I’m not a good poker player. When I do play, which is seldom, I prefer a high stakes game of matchsticks or pennies because I know I’m going to lose.

There’s an old educational expression: “self-fulfilling prophecy.”

Some call it the “Pygmalion Effect” (or something like that).

Essentially, it suggests that whatever we expect to happen will indeed take place.

I believe that. I always lose at the slots in Lake Charles. We go about once a month or so. I lose. My wife wins. Truth is, I could save several hours each month by simply tearing a $100 bill in half and tossing it in the trash.

So it came as quite a surprise when I guessed right on the recent evacuation for Gustav. (For my critics out there, bare your teeth.

Here’s another of those weird names). We did plan to evacuate. We went last time with Rita as an escort. Talk about a shell-shocking experience. And hey, if you went, you know what I mean. It took us 25 hours to reach Fort Worth.

So this time, I had a plan.

Not my own, but one engendered by a gent much smarter than I, my dentist. I know, I know. Dentists are known for engendering pain, not wisdom, but believe me they can do both.

When I complained to him about the nerve-wracking tedium of the evacuation, he claimed he had no problem. He hopped in the car and zipped up to Shreveport.

No way, I claimed.

Sure, he replied. He left after the evacuation; after all of us dummies had pulled out and left the roads clear as spring water.

That was my plan this time.

So, when the Mid-County slot time came to leave, I was casually fitting boards over the windows, pausing for an occasional cool libation. From time to time, I popped down to see what the storm was doing.

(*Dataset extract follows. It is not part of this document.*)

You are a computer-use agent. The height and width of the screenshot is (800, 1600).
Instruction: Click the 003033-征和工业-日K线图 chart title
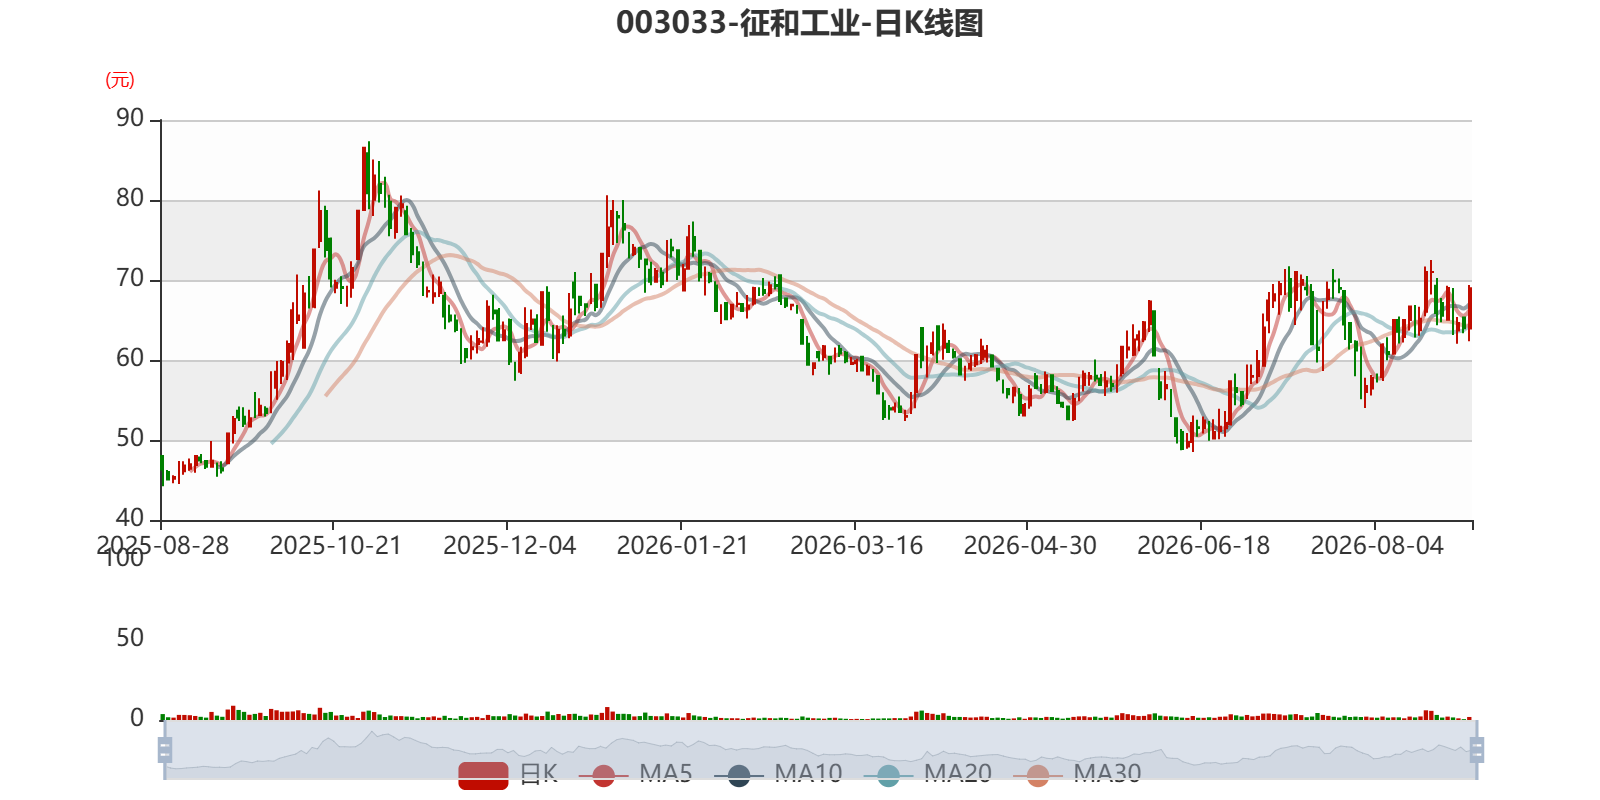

Nothing had changed. Still headed for Louisiana.

Now, I’ve got to admit, those dedicated TV folks were mighty persuasive in talking up the evacuation. More than once when I was standing on the ladder, I thought that maybe we best hurry up and scoot out of here.

The threats made by the various authorities were chilling. “When we leave, you’ll have no protection. You must take care of yourself. No one will be around to help.”

Oh yes, the anchors were always certain to remind us if we remained, to have plenty batteries and water.

And it was the truth. These dedicated and earnest folks were doing all they could to help us. I’d be lying if I said I wasn’t beginning to have second thoughts about waiting until mere hours before the storm hit.

But, old Gustav stuck doggedly to the same track.

Finally, we decided that since it was scheduled to hit mid morning or so, we’d head out ahead of it if he decided to scoot west along the coast. He didn’t, so we didn’t.

Yeah, we stayed. Smart? I’m not well-known for that quality. This time, I was lucky, not smart.

For a spell, it appeared many had evacuated right into the course of the storm. Fortunately for them, he veered north.

I know some will complain the evacuation was unnecessary. Folks, you have to look at the worst-case scenario. What if they’d called it too late, and the storm hit while we were sitting in our cars? Better sitting in a shelter safe and sound than in a car rocked by hundred mile per hour winds. Even a dummy like me knows that.

Our local officials, our radio staffs, and the TV personnel all did a remarkable job looking out for us (even a jerk like me) and keeping us informed as to current conditions.

I’m sitting here now looking out the window Monday afternoon watching the wind pick up just as those in previous paragraph said it would.

No one wants to make a decision affecting thousands of citizens, but our local officials knew it had to be done. They did it. And that’s why we put them there.

No one forced the radio and TV personnel to endure long hours with little sleep, thousands of unanswered questions, and grabbing bites of food in bits and pieces.

But personally, I want to thank them.

I hope they don’t have to do it again.